Monday, Sep. 06, 1976

Chinese Banquet

By Richard Bernstein

A REVOLUTION IS NOT A DINNER PARTY: A FEAST OF IMAGES OF THE MAOIST TRANSFORMATION OF CHINA by RICHARD H. SOLOMON 199 pages. Anchor Press/Doubleday. $9.95.

This ingenious attempt to explain the mysteries of Chinese politics to Western readers has two unusual features. First, Richard Solomon, a China analyst with the National Security Council, and his collaborator Talbot W. Huey, a political science teacher at the University of Massachusetts, have assembled a kaleidoscope of photographic images for which their lucid text serves as a kind of continuous caption. The result is an intentionally McLuhanesque message about China rather than systematic exposition. It is impressionistic, incomplete and even a bit whimsical. But it provides as vivid a sense of the complexities of Maoist China as any book yet published.

Second, Solomon has organized his "feast of images" around the basics of Chinese life: such matters as eating habits, the respect given to the written word and fear of isolation from the community. China's political behavior--something that has eluded Western understanding for centuries--derives, in the author's view, from these psychological and cultural fundamentals.

To Solomon it is no accident that Mao Tse-tung attempted to justify the violent birth of his new China with a culinary image: "A revolution is not a dinner party." After all, for thousands of years, Chinese civilization centered on the problem of food. Eating developed into the country's most important social ritual. Farming and eating not only bound countless generations together, but also resulted in one of the world's most highly evolved cuisines.
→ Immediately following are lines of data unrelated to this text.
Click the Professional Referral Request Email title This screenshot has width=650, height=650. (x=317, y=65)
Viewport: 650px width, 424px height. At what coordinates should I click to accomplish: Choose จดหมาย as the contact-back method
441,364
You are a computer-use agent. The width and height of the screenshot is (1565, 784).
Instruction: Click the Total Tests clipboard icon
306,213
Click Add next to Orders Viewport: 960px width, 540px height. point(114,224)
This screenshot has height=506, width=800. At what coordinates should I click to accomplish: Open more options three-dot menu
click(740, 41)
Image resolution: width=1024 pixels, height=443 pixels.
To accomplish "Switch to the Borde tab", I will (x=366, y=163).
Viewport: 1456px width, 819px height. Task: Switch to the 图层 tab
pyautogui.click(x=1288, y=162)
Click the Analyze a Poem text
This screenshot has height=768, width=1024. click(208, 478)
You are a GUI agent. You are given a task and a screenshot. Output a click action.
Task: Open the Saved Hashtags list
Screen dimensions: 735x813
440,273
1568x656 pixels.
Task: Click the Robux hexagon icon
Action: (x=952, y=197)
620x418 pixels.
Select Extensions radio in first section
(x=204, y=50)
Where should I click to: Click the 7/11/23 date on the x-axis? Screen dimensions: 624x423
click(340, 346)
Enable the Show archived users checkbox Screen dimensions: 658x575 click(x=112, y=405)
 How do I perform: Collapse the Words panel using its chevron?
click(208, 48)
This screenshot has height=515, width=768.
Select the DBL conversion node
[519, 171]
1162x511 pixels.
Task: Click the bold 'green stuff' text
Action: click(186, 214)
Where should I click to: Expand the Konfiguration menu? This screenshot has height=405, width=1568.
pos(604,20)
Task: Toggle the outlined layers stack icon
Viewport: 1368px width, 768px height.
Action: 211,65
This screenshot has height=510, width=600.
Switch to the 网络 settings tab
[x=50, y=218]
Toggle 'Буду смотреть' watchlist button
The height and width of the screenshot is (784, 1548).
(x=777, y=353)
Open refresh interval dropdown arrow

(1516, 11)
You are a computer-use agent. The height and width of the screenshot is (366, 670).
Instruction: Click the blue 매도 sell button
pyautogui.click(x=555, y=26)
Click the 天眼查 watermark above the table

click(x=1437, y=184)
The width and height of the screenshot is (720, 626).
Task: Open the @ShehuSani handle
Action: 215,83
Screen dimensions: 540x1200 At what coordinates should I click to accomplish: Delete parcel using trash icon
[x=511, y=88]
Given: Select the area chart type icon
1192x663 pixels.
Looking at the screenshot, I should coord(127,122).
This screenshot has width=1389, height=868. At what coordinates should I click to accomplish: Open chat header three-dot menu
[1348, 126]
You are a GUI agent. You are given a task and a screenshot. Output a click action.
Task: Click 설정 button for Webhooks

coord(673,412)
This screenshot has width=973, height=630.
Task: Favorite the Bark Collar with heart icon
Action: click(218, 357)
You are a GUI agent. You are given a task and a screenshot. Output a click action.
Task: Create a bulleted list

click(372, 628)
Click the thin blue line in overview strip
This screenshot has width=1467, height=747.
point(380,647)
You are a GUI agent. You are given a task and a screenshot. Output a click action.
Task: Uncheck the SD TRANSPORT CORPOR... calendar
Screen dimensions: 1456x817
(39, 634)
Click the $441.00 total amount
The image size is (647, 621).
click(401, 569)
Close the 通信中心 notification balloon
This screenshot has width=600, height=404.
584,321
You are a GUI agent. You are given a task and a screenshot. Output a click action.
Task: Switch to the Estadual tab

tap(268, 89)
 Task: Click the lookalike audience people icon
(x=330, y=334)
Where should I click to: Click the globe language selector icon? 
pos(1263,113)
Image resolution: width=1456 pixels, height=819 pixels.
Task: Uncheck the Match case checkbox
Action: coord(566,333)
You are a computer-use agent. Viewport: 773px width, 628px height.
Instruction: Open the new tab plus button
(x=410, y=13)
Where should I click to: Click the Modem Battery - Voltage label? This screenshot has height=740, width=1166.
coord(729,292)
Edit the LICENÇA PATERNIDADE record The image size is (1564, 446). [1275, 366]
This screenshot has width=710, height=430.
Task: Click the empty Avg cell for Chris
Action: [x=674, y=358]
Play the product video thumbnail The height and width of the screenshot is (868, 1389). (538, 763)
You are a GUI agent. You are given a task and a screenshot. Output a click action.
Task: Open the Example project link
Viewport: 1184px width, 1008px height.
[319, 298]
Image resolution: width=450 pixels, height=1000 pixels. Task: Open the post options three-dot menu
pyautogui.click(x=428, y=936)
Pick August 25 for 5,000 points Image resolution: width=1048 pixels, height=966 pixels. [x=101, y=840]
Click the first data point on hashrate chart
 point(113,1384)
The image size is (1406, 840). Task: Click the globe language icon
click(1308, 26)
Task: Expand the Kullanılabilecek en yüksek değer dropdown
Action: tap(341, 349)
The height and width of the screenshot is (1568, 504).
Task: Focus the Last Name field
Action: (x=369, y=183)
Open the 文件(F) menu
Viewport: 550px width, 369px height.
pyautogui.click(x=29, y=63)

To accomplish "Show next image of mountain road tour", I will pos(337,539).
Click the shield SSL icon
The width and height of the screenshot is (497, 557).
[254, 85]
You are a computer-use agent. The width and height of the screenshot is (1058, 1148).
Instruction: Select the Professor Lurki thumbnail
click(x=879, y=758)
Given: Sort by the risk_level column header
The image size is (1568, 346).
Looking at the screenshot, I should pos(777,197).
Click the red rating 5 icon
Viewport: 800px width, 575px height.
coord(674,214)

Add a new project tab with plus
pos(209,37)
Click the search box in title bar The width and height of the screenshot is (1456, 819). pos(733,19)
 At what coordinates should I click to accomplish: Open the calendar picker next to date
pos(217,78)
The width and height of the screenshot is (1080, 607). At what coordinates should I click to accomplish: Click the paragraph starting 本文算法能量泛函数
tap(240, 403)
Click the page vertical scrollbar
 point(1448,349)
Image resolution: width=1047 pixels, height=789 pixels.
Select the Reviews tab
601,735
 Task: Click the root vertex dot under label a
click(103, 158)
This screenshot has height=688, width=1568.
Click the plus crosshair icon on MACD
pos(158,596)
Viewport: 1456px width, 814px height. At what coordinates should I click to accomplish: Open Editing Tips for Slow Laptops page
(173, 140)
Food production is still a national preoccupation under the Communists, as China's huge agricultural communes obviously indicate. Solomon points out that food images still dominate the way the Chinese formulate their political concerns. In Chinese the verb to suffer literally means to eat bitterness. The Chinese customarily talk about conflict in terms of "consuming enemies" or "being eaten" by them. Recently Mao himself described the temptations of bourgeois life as "sugarcoated bullets," more dangerous to the proletarian purity of the Chinese revolution than the lead bullets of the class enemy.

Penal Collar. Solomon is equally perceptive about China's preoccupation with the printed word. He traces its cultural continuity from the Confucian classics to the thoughts of Chairman Mao. An ancient government bureaucrat advanced by studying the classics. Today his ambitious counterpart must master Marxism as the primary qualification for success in virtually any field.

Several of the author's themes are rooted in the profound conservatism and family-centeredness of the Chinese. The copying of the perfect model, whether aesthetic or moral, was considered a higher achievement than expressing originality. The Communists have perpetuated this tradition by extolling new kinds of political models, individuals or institutions that embody all the Maoist virtues, like the soldier Lei Feng or the Tachai production brigade. Because of China's collectivism familial past, the worst punishment an individual can receive is to be isolated from the commu nity and ridiculed by his neighbors. Solomon illustrates this with a 19th Century photograph of two people suffering the cangue, or penal collar, in which their faces are framed for public censure. A postrevolutionary picture shows fanatical Red Guards parading an alleged "capitalist reader" who was forced to wear a dunce cap.

Political Corpses. The notion that Mao's China is partly a captive of its his tory has been developed by an entire generation of China scholars. Most have discussed the tenacity of tradition in sketchy, abstract terms. Solomon's skillful blend of words and pictures brings the past and present into sharp focus.

His method has its hazards. It is often difficult to tell if a national trait derives from an unconscious attachment to tradition or simply from the weight of practical circumstances. A Revolution Is Not a Dinner Party does not adequately explain some of the darker aspects of China's modern experience: the nearly irrational passion of such campaigns as the Cultural Revolution, or Mao's tendency to litter the political arena with the corpses of former friends. By ignoring these parts of the Chinese reality, or treating them as derivations of the past, Solomon sometimes appears a bit apologetic for the China of Mao. Nevertheless, his book should help to clarify the traditional image of China in the American mind, an image that has of ten swung capriciously from sentimental enthusiasm to angry disappointment and back again.